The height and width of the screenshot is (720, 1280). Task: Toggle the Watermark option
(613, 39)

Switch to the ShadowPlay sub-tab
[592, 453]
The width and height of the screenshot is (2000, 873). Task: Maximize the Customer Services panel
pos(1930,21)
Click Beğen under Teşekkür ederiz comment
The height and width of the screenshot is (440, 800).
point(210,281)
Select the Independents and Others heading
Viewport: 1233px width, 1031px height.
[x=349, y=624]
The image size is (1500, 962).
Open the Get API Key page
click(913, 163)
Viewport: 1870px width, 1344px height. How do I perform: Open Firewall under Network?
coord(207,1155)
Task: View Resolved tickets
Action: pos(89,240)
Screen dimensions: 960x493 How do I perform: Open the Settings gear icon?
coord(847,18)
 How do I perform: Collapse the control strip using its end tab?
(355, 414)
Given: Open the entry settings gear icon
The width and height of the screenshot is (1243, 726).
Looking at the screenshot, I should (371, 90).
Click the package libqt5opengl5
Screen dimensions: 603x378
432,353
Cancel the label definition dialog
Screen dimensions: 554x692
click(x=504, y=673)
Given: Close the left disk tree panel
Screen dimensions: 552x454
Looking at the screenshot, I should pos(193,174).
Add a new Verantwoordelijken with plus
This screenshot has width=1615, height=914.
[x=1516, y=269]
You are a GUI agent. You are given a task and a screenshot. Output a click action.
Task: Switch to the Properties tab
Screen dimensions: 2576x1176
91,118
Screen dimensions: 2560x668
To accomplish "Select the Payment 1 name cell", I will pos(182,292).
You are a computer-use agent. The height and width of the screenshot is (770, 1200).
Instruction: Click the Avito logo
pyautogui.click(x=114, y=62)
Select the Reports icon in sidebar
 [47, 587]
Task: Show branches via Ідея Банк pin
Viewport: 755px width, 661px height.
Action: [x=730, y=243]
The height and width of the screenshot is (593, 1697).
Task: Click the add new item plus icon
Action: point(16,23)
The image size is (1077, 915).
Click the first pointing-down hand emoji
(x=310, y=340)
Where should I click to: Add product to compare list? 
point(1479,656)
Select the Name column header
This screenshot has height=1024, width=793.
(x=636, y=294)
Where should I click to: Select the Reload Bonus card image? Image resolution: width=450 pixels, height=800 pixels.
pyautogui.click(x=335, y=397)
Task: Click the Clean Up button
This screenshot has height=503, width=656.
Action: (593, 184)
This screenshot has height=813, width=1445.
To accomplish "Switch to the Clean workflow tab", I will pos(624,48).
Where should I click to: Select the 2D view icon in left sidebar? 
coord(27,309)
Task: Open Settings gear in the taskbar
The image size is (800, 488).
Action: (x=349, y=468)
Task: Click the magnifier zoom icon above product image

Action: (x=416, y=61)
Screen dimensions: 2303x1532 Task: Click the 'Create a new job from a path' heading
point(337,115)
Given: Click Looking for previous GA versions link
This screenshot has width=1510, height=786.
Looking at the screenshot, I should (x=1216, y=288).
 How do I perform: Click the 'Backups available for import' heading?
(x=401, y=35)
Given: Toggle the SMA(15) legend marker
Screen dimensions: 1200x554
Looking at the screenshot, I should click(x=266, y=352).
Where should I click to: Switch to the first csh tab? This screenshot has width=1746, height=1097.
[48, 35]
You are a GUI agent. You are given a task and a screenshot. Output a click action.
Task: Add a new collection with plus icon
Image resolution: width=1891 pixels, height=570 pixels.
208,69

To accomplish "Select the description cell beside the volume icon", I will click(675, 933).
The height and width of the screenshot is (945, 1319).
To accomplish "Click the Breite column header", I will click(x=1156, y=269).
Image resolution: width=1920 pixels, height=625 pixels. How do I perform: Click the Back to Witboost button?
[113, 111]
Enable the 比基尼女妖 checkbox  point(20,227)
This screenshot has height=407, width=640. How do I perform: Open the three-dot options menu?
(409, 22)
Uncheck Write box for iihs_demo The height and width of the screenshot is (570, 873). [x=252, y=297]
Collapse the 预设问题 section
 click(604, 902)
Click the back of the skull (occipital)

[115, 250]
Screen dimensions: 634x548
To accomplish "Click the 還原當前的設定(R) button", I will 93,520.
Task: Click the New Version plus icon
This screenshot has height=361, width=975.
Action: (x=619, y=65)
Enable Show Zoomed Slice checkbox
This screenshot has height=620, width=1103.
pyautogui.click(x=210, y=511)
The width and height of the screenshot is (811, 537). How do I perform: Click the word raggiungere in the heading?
# # #
Look through the data above. Copy every line with the string "accomplish" in it.

_REPLY_
To accomplish "Select the Payment 1 name cell", I will pos(182,292).
To accomplish "Switch to the Clean workflow tab", I will pos(624,48).
To accomplish "Select the description cell beside the volume icon", I will click(675, 933).
To accomplish "Click the Breite column header", I will click(x=1156, y=269).
To accomplish "Click the 還原當前的設定(R) button", I will 93,520.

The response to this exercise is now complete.